### Problem:
Look below for the line holding "You are a computer-use agent." and the line holding "Instruction: Click into the Postal Code field". Repeat those two and everything between, exactly.

### Material for the task:
[Start of section]

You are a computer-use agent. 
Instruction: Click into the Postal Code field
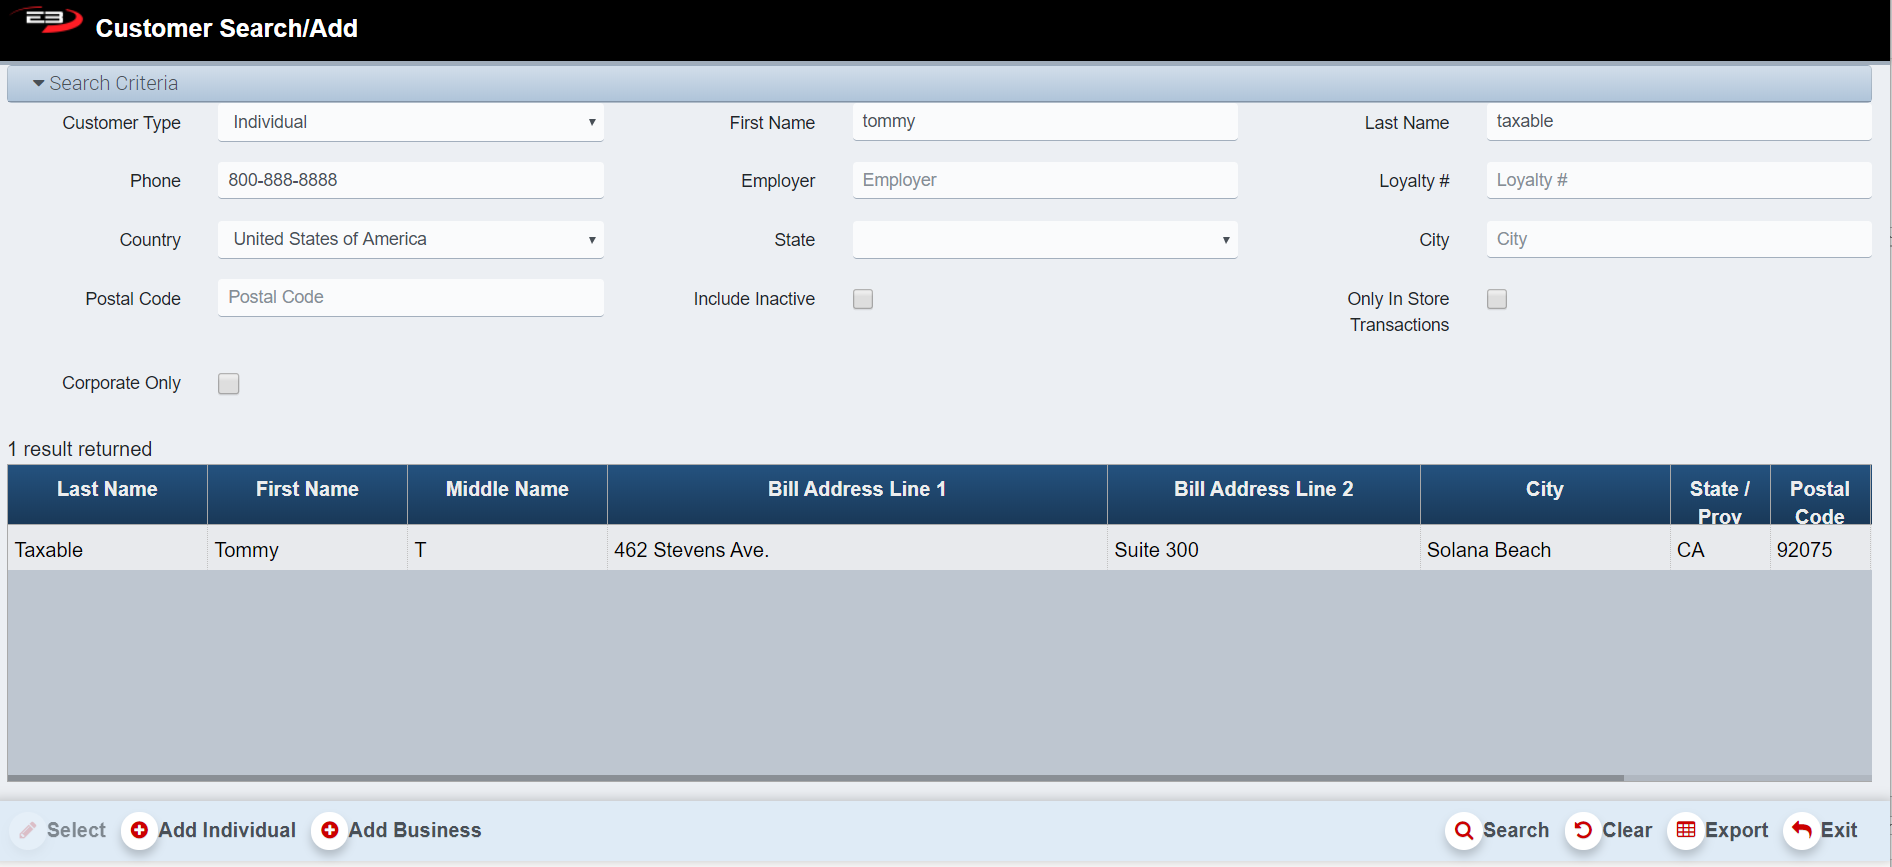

[End of section]
[Start of section]

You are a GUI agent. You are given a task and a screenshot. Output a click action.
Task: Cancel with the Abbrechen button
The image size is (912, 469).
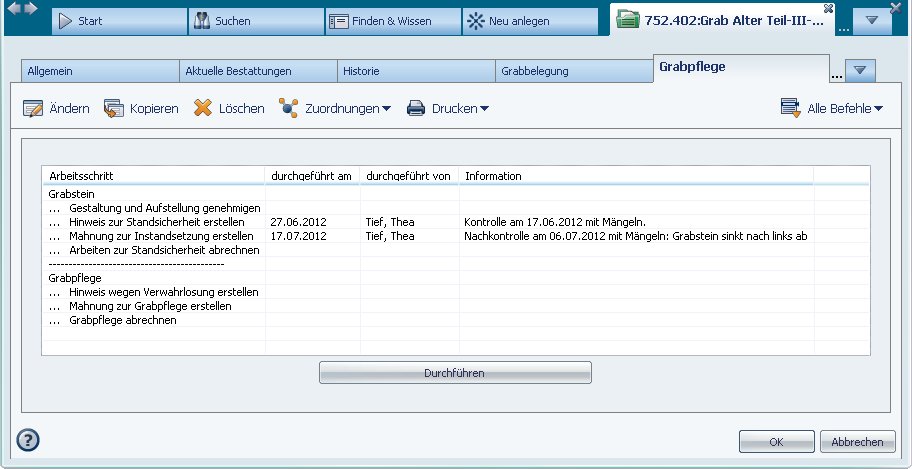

[End of section]
[Start of section]

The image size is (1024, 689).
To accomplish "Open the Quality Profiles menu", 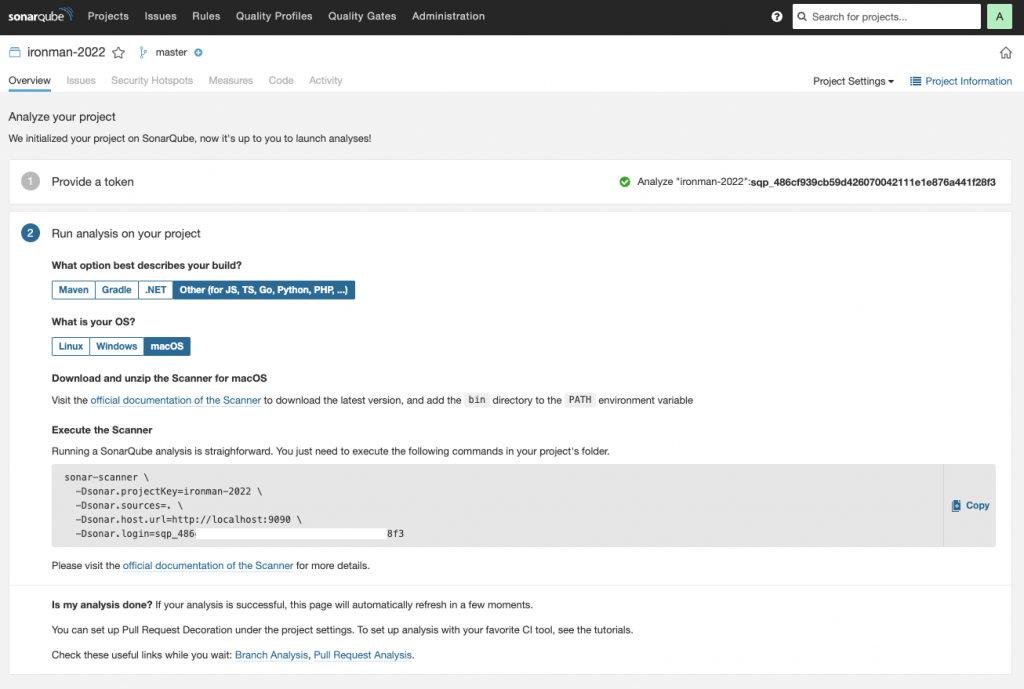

[End of section]

### Result of this exercise:
You are a computer-use agent. 
Instruction: Click into the Postal Code field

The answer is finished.